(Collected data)
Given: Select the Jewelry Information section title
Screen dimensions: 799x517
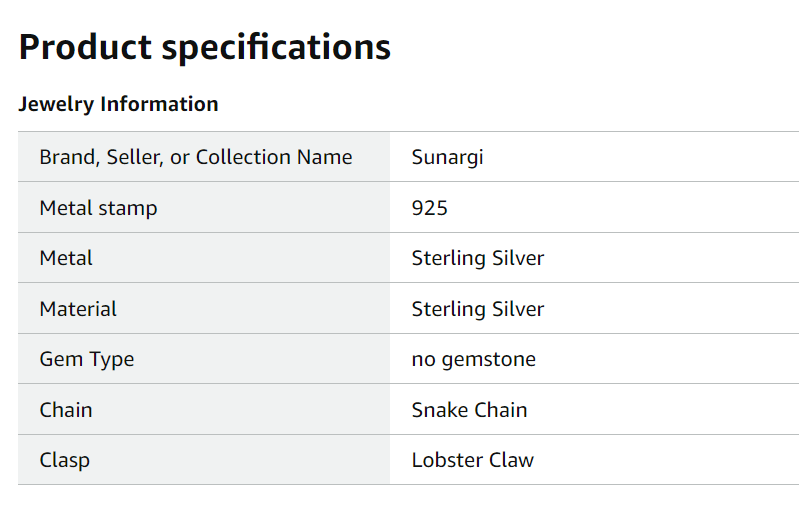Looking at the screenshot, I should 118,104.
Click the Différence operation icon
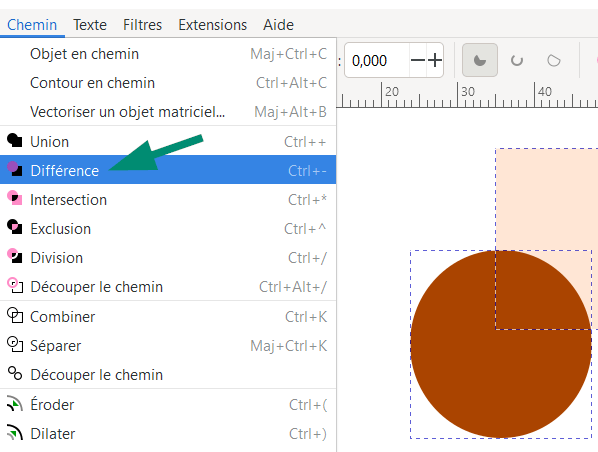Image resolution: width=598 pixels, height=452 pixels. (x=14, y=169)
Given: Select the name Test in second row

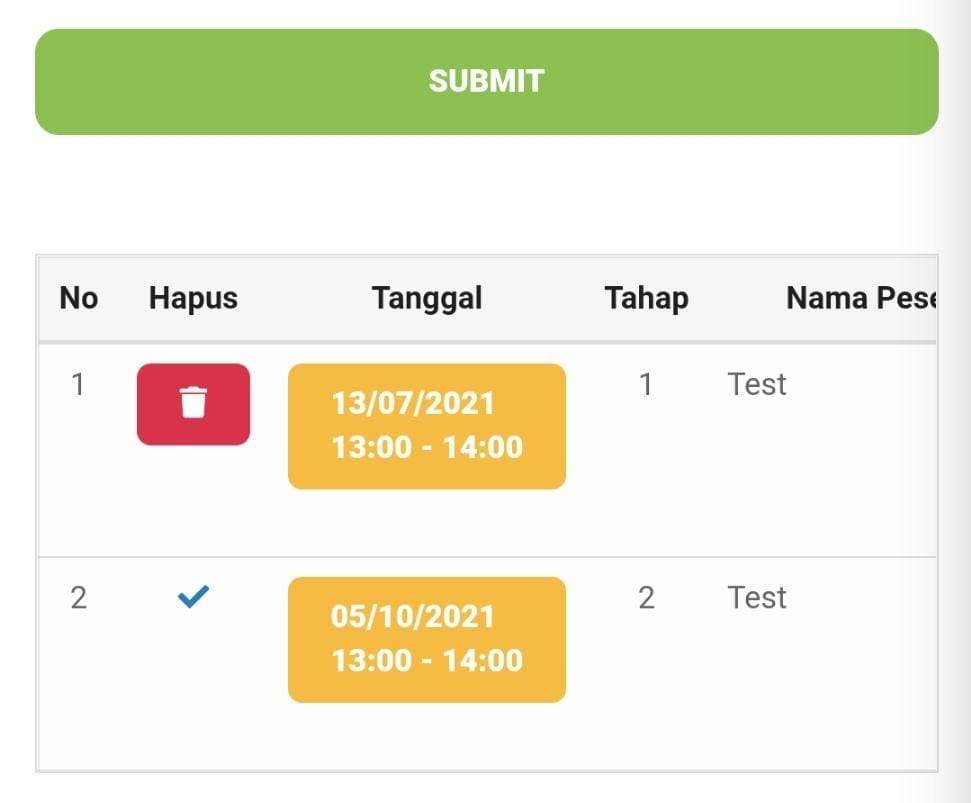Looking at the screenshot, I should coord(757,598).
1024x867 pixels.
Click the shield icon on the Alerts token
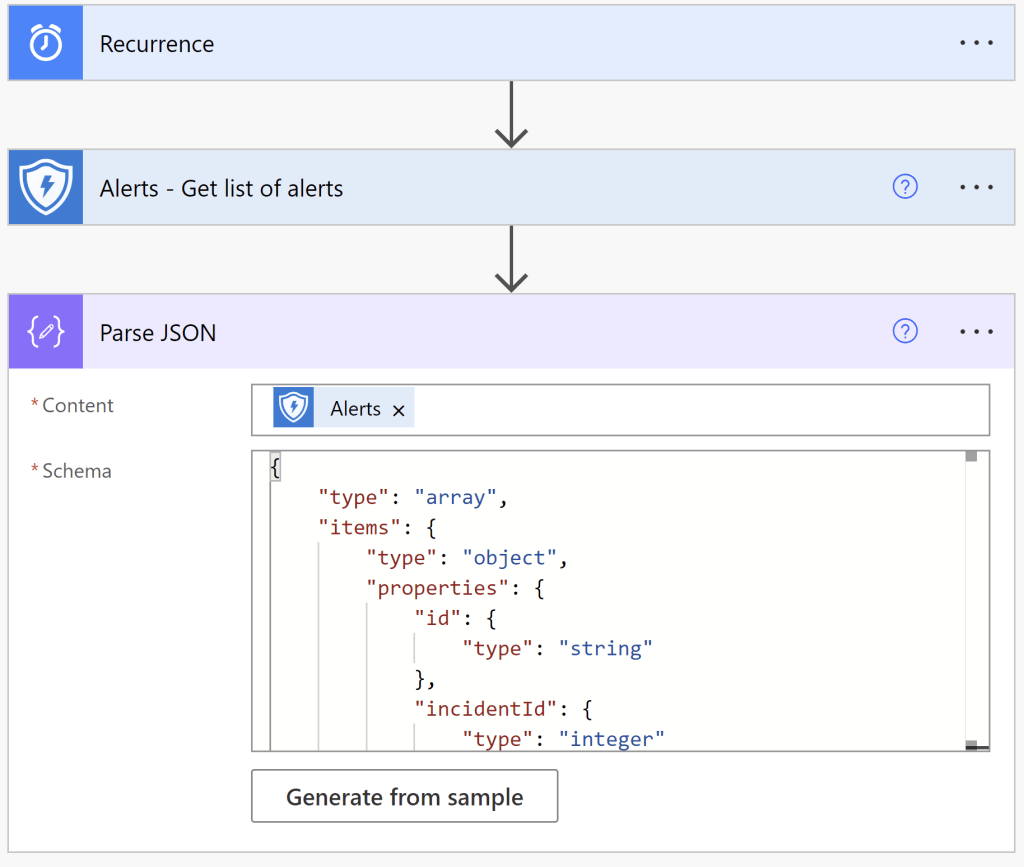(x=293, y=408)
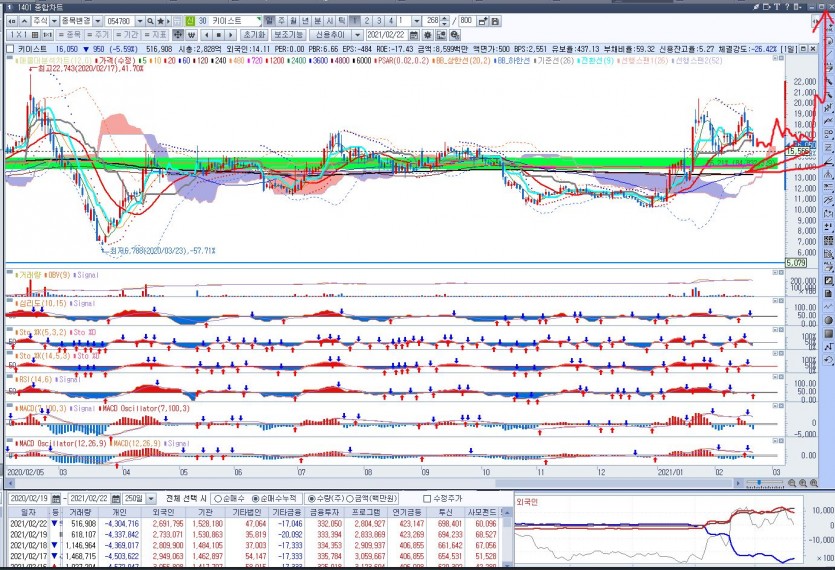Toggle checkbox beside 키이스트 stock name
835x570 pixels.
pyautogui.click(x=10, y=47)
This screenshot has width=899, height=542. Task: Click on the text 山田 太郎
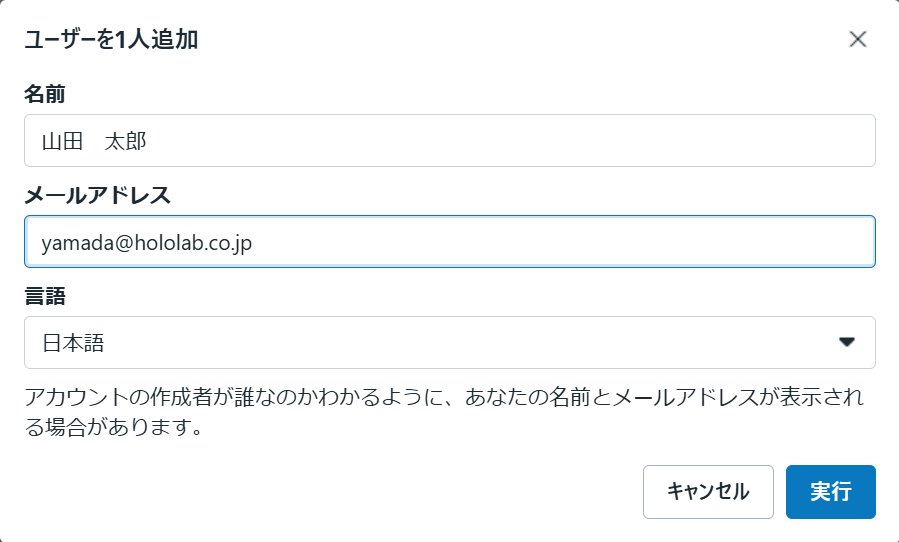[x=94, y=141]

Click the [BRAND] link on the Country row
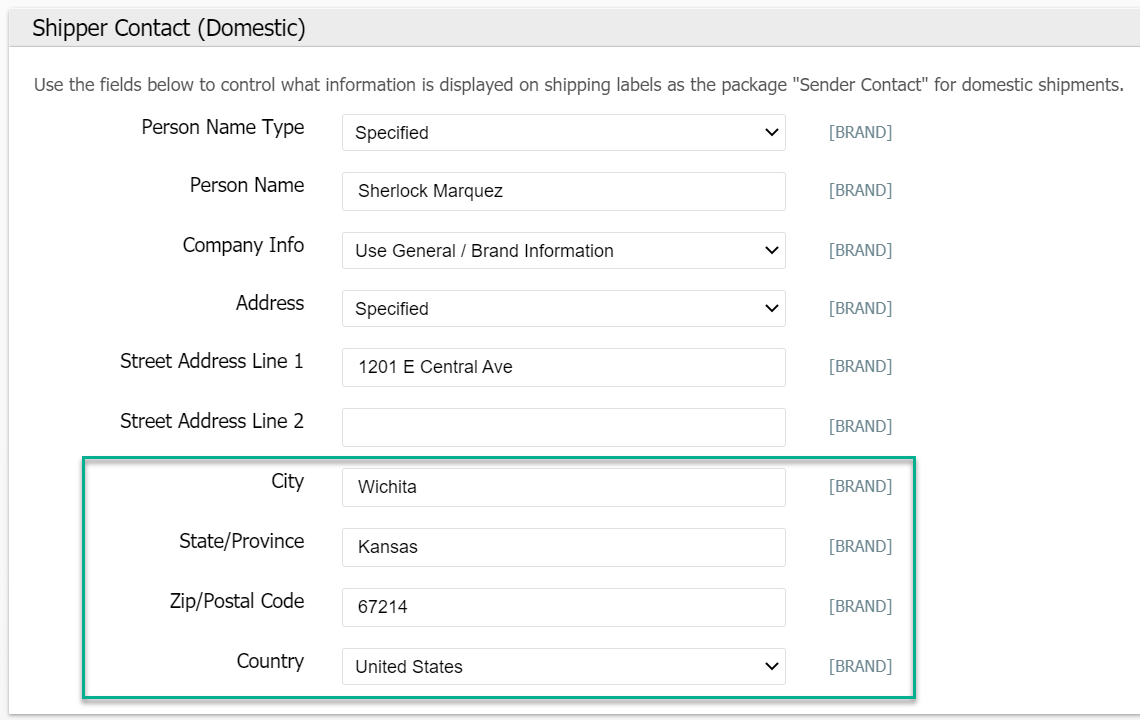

(What to do):
Each line from the one that holds "1024x867 pixels." through the final line of the data must be retyped exactly; the pictures must not appear.

(Answer):
1024x867 pixels.
Click the shield icon on the Alerts token
(x=293, y=408)
Toggle checkbox beside 키이스트 stock name
835x570 pixels.
pyautogui.click(x=10, y=47)
This screenshot has width=899, height=542. Task: Click on the text 山田 太郎
[x=94, y=141]

Click the [BRAND] link on the Country row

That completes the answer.